Back in 2014, a team of British researchers made headlines for producing the blackest material known to science. Called Vantablack, the material was so black, it absorbed all but 0.035 percent of visible light, which means to our eyes, it was borderline invisible. Now the blackest material ever made is even more black, with the inventors announcing that no spectrometer in the world is powerful enough to measure how much light it absorbs.

So far, all we know about this record-breaking material is what's in the video above, filmed by the Vantablack inventors at Surrey NanoSystems just moments after they removed it from the reactor.

"It's resulted in a coating so black that our spectrometers can't measure it!" the team explains. "Even running a high power laser pointer across it barely reflects anything back to the viewer. We have never before made a material so 'black' that it can't be picked up on our spectrometers in the infrared."

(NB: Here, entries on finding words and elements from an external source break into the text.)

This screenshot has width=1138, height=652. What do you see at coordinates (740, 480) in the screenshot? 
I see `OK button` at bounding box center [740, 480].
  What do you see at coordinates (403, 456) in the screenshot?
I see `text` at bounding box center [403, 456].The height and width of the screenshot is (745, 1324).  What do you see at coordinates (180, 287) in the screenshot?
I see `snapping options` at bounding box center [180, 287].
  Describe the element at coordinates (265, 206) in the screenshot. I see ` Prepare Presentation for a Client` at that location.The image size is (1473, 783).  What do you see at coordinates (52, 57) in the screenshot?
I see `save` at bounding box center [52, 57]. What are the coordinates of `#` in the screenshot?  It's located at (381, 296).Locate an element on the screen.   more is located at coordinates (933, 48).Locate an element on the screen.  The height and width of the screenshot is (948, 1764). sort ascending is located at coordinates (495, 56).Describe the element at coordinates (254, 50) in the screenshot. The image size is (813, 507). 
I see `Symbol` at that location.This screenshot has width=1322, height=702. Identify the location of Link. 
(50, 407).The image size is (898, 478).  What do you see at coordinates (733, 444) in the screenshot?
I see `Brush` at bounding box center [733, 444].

So what exactly is Vantablack? While it might look like it, Vantablack isn't a paint, pigment, or fabric, but is actually a special coating made from millions of carbon nanotubes, each one measuring around 20 namometres - approximately 3,500 times smaller than the diameter of a human hair - by 14 to 50 microns. To put that in perspective, 1 nanometre equals 0.001 microns.

According to Surrey NanoSystems, a surface area of just 1 cm squared would contain around 1,000 million of these nanotubes. 

When light hits this arrangement, it enters the gaps between the nanotubes and is almost instantly absorbed as it bounces between them and can't escape. "The near total lack of reflectance creates an almost perfect black surface," say the researchers. "To understand this effect, try to visualise walking through a forest in which the trees are around 3 km tall instead of the usual 10 to 20 metres. It's easy to imagine just how little light, if any, would reach you."

If that analogy set your imagination into overdrive, you're not the only one - the world's blackest material is set to revolutionise art, with internationally acclaimed sculptor Sir Anish Kapoor telling the BBC that a space coated in Vantablack would be unnerving, to say the least. "Imagine a space that's so dark that as you walk in, you lose all sense of where you are, what you are, and especially all sense of time," he said.

The only problem is that over the weekend, Kapoor announced that he's bought the exclusive rights to use Vantablack in his art, and other artists are not happy.